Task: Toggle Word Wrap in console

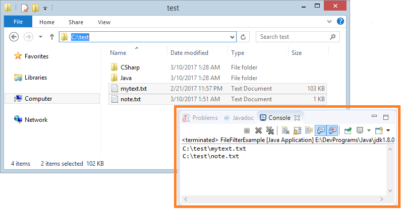Action: pyautogui.click(x=309, y=130)
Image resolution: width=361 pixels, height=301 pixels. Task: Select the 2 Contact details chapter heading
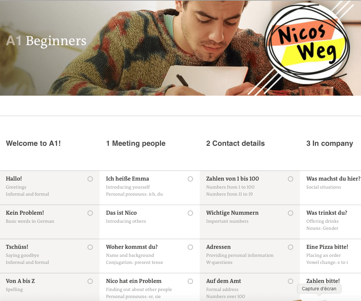click(x=235, y=143)
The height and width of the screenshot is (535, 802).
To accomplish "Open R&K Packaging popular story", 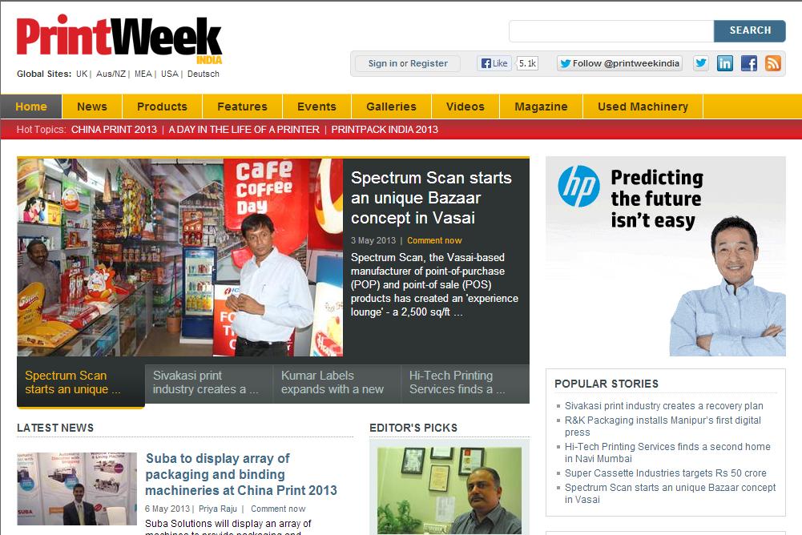I will click(x=663, y=426).

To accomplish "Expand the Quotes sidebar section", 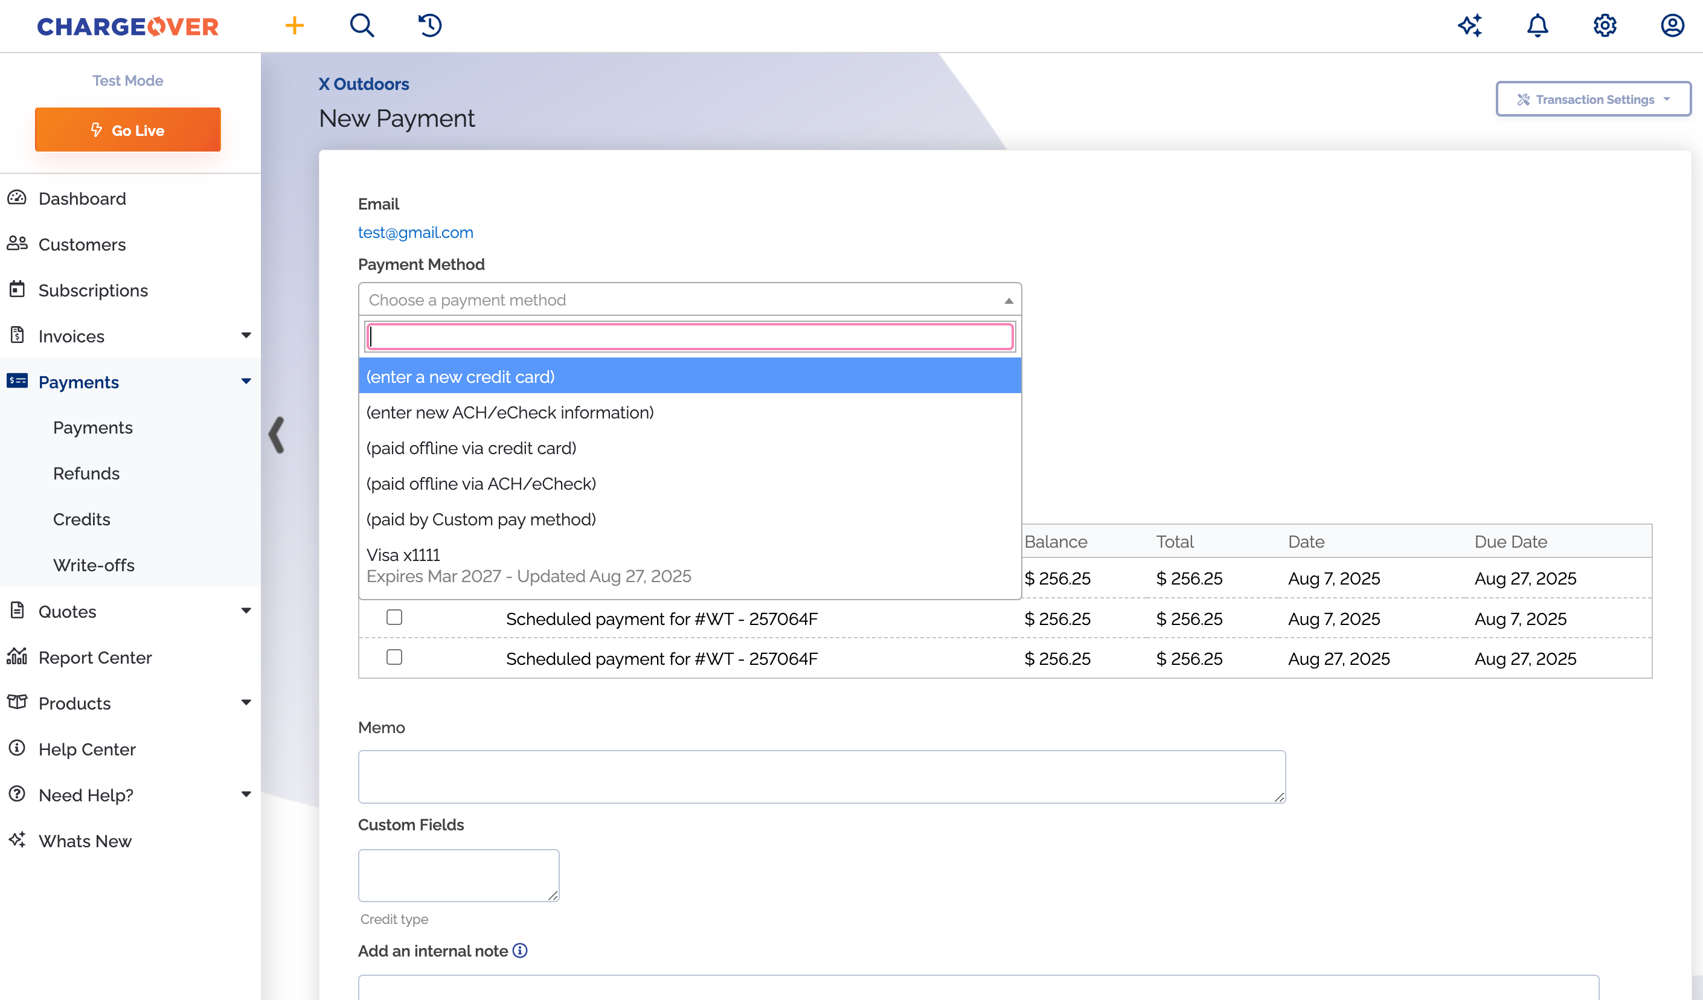I will (246, 611).
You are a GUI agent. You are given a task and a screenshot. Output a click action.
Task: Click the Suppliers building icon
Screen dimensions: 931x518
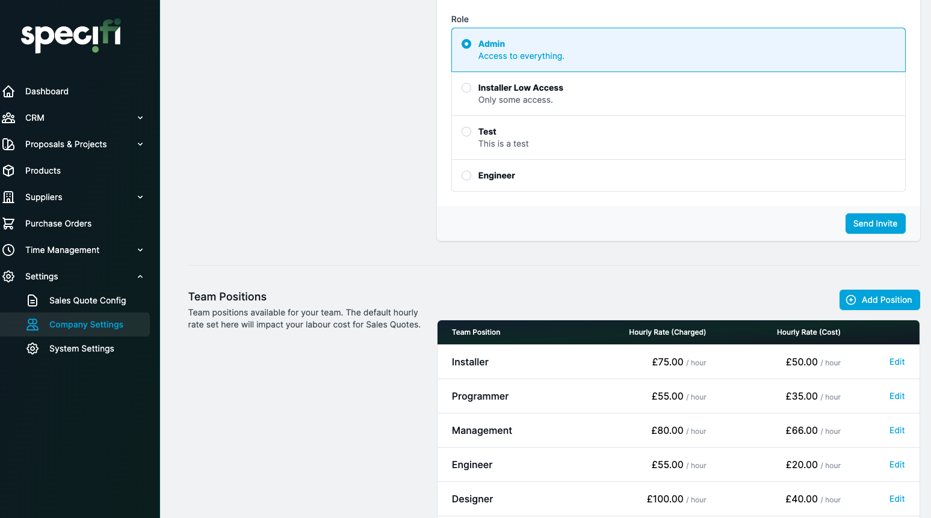8,197
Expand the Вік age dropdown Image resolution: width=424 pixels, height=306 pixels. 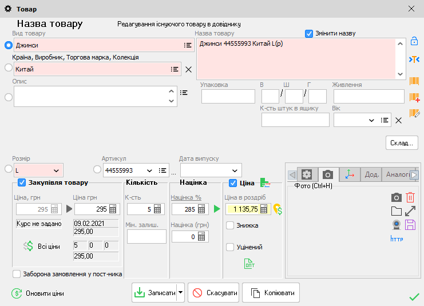[371, 120]
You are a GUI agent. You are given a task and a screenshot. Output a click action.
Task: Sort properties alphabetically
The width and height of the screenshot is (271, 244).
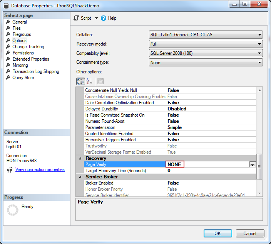pos(89,81)
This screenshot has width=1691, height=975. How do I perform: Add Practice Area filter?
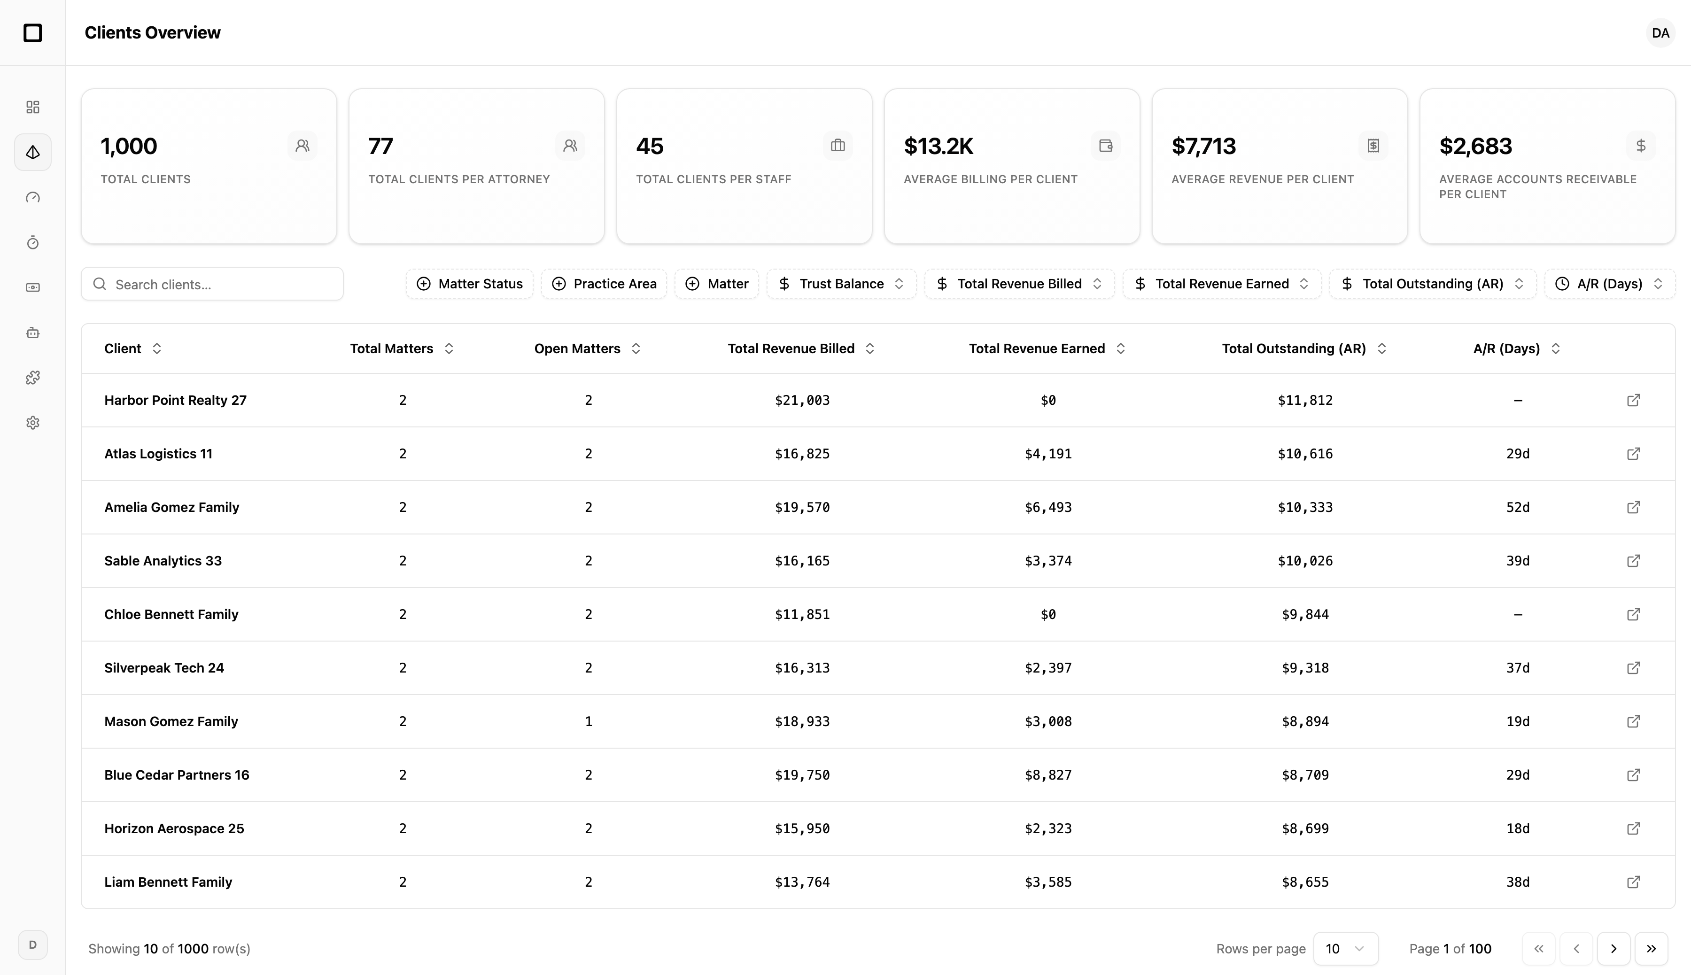pos(603,284)
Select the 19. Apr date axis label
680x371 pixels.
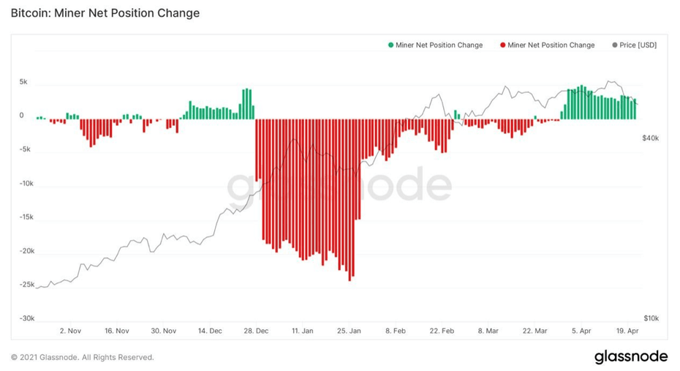627,331
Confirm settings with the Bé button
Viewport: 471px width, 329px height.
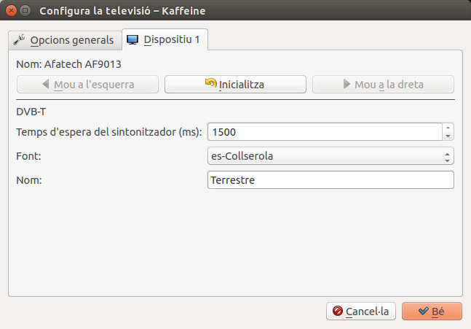coord(432,311)
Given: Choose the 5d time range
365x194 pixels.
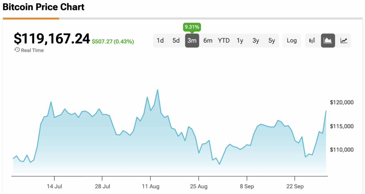Looking at the screenshot, I should (176, 41).
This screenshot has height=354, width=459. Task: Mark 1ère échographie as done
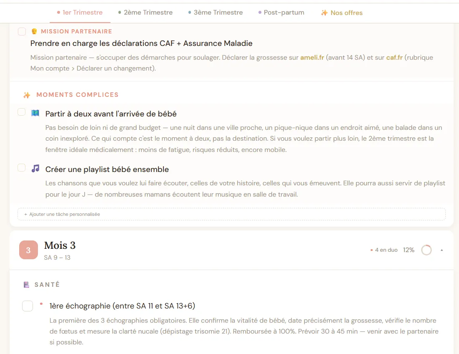(x=28, y=306)
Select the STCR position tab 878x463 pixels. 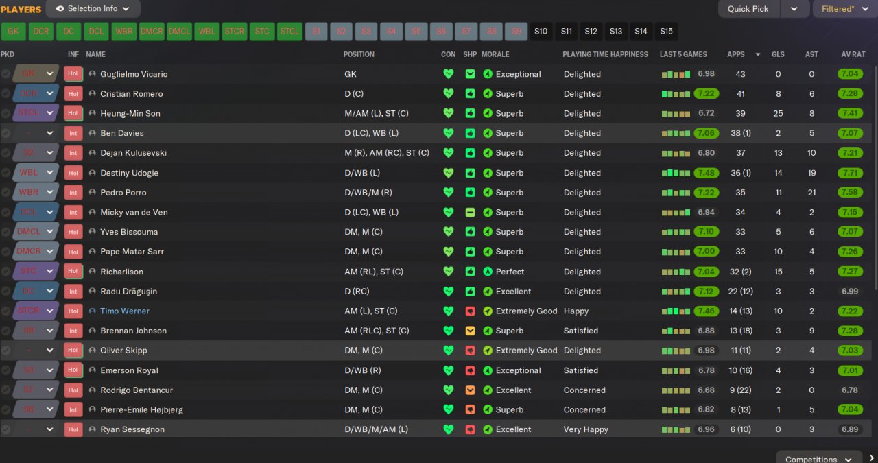235,32
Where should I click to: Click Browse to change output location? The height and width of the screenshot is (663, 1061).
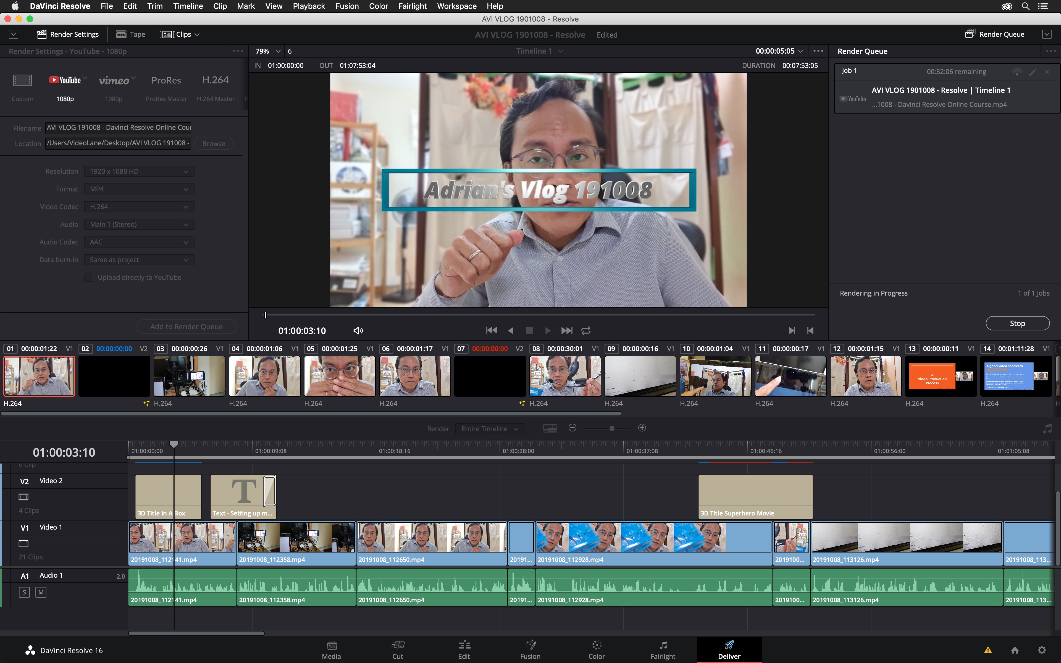213,144
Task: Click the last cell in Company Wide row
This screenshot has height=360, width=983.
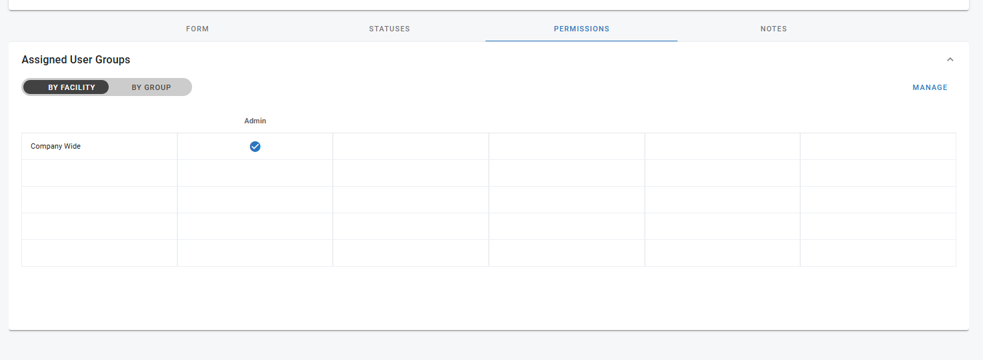Action: pyautogui.click(x=878, y=147)
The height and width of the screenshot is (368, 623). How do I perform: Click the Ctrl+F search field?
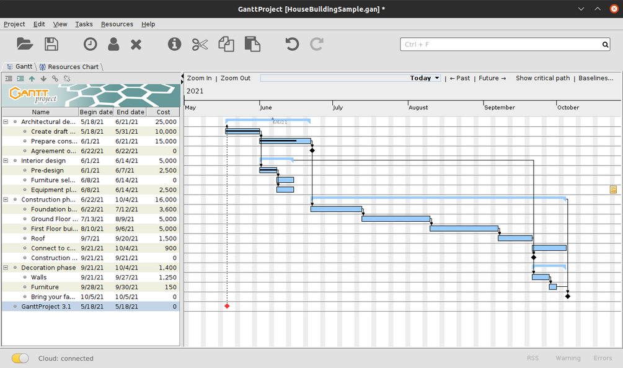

-.-.-

**Aim:** Please repeat the listing from its start through the line holding "click(x=235, y=143)", inclusive, leaving out the pictures. Switch "console" to "terminal" and keep everything else unchanged.

**Finished answer:**
Task: Toggle Word Wrap in terminal

Action: pyautogui.click(x=309, y=130)
Image resolution: width=361 pixels, height=301 pixels. Task: Select the 2 Contact details chapter heading
click(x=235, y=143)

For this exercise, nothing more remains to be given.